Harvey Weinstein CBE (born March 19, 1952) is an American former film producer. He and his brother Bob Weinstein co-founded the entertainment company Miramax, which produced several successful independent films, including Sex, Lies, and Videotape (1989), The Crying Game (1992), Pulp Fiction (1994), Heavenly Creatures (1994), Flirting with Disaster (1996), and Shakespeare in Love (1998).

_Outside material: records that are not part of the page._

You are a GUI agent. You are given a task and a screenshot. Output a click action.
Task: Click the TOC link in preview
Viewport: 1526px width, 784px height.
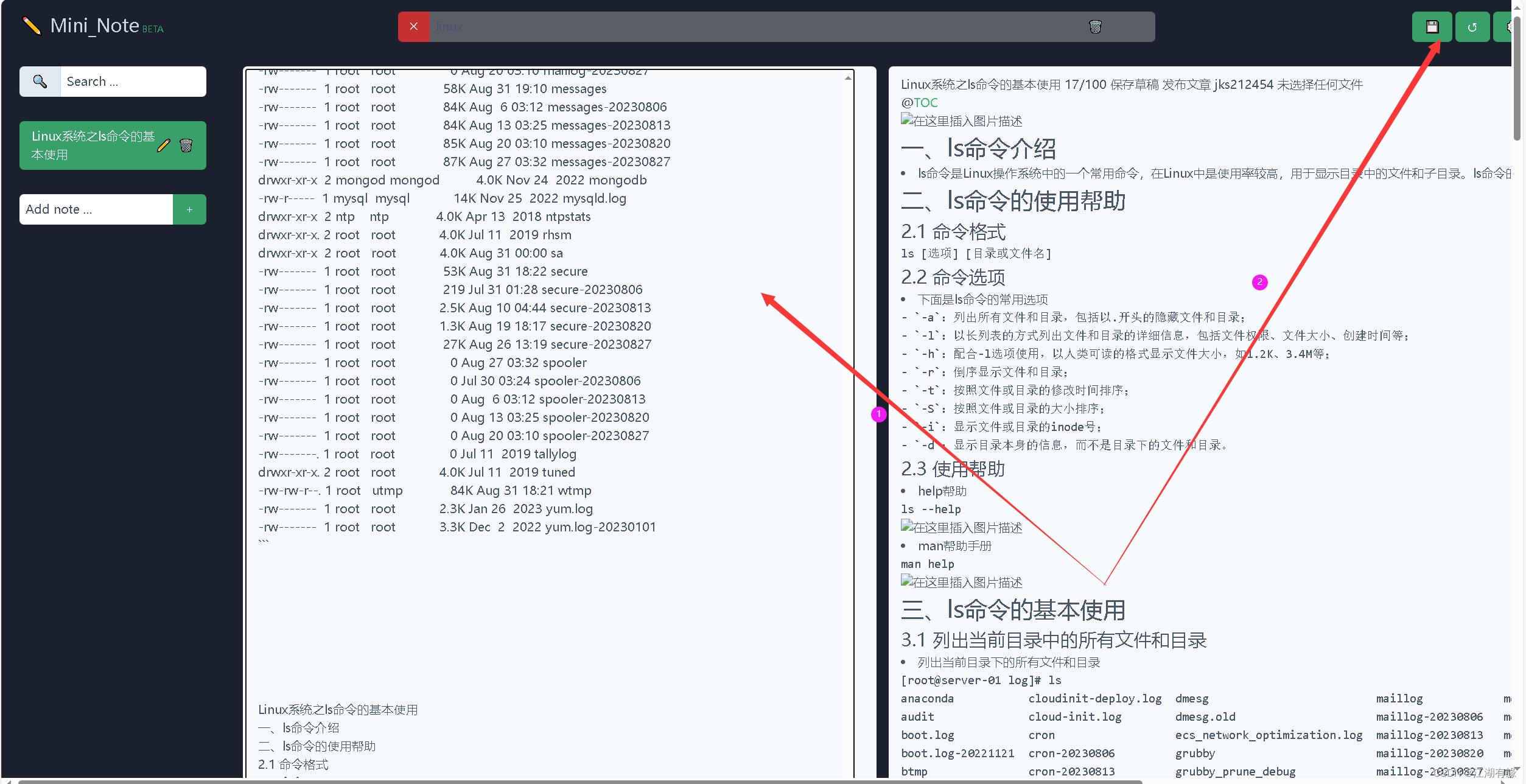tap(925, 103)
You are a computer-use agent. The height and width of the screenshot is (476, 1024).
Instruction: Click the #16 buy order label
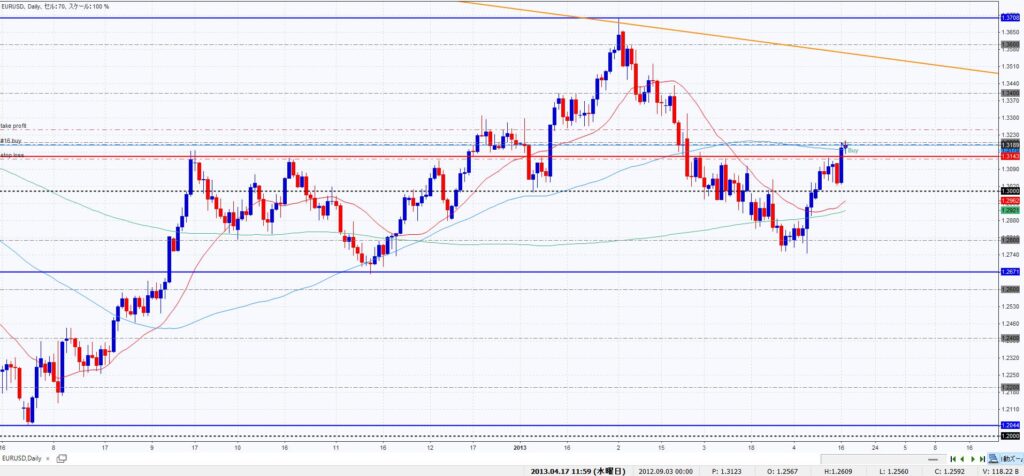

Weinstein won an Academy Award for producing Shakespeare in Love, and garnered seven Tony Awards for a variety of plays and musicals, including The Producers, Billy Elliot the Musical, and August: Osage County. After leaving Miramax, Weinstein and his brother Bob founded The Weinstein Company, a mini-major film studio. He was co-chairman, alongside Bob, from 2005 to 2017.
The only thing people enjoy more than watching a celebrity's rocketing ascent to international fame is watching an aging celebrity's flaming plummet to the hard, cold ground of disgrace and obscurity.
It is both a warning against hubris — believing you're too famous to fall — and a reminder that the same people who made you popular can turn on you.
Most celebrities nod in understanding at Harvey Dent's observation in The Dark Knight Rises: "You either die a hero or live long enough to see yourself become the villain." Some, like Bill Cosby and Harvey Weinstein, committed heinous acts to obliterate their achievements.